Another poem about
my father.
Why do I write as
many as I do? I am not sure how many I have written, but there are at least
five poems about some aspect of his life or other. I think, though, I write to
make sense of my experience and to try to understand what life must have been
like for him.
Regular readers
will probably know that he worked for ICI for a large chunk of his working life
and may know that he was in the Second World War. He served from 1939 until
1945. He was with the Eighth Army at El Alamain, through to Monte Casino in
Italy.
I still have
trouble getting my head around what his life must have been like in those six
years. How different his experiences were to mine. I have had it easy. Born, as
I was, into the world that the sacrifice of that generation had bought us. We
owe them a great deal.
What I have written
so far does not convey the man just the epoch changing events he was involved
in. He was quiet until he’d had a drink then he would talk about anything. He
liked music and his tastes ranged from Steve Earle to Joan Baez taking in opera
and Leonard Cohen along the way.
There was something unformed about my father:
Always tip the barman
when you first buy a drink,
that way he’ll serve you before all the others.
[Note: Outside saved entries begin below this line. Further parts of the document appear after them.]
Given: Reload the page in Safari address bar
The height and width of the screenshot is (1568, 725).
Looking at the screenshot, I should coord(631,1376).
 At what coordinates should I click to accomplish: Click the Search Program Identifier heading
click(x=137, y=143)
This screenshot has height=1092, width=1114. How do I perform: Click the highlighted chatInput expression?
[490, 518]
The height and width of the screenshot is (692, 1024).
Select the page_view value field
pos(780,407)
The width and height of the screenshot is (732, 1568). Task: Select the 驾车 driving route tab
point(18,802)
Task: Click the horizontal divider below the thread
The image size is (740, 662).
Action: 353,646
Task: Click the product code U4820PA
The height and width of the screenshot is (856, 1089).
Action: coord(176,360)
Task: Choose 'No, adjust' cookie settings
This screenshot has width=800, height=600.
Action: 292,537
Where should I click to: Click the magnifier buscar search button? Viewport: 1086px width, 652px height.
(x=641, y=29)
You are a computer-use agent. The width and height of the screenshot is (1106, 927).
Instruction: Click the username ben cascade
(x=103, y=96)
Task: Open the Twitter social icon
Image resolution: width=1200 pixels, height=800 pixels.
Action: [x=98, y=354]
He made his way through this world, survived the war.
Returned with tales of food and opera
that he only ever told when the beer was in him.
I tried to probe once when I was a child,
to tap the depths of hidden heroism:
It must be hard to
kill a man…
He laughed and said it was easy to fire back
when someone is shooting at you.
On reflection, as an adult, I am not so sure,
some men freeze.
My father was up for anything, a rough neck,
a rugby league fan, a man among men.
I often wonder what he made of me…
But I know he smiled when he read a poem about his life.
What I have written
so far does not convey the man just the epoch changing events he was involved
in. He was quiet until he’d had a drink then he would talk about anything. He
liked music and his tastes ranged from Steve Earle to Joan Baez taking in opera
and Leonard Cohen along the way. like father like son...
Lovely poem! My father was a Jewish immigrant ..escaped to this country from Nazi Germany..wanted to fight but was interned. Lost his entire family in the Holocaust. I am not a poet, and indeed, we were estranged for the latter part of his life, but I wish I had the adequate wordage to explore some of the things he must have experienced,
ReplyDeleteThat must have been unimaginable for him, to lose all his family. I am not sure we ever have adequate words to explore what another's life was like. Thanks for your kind words.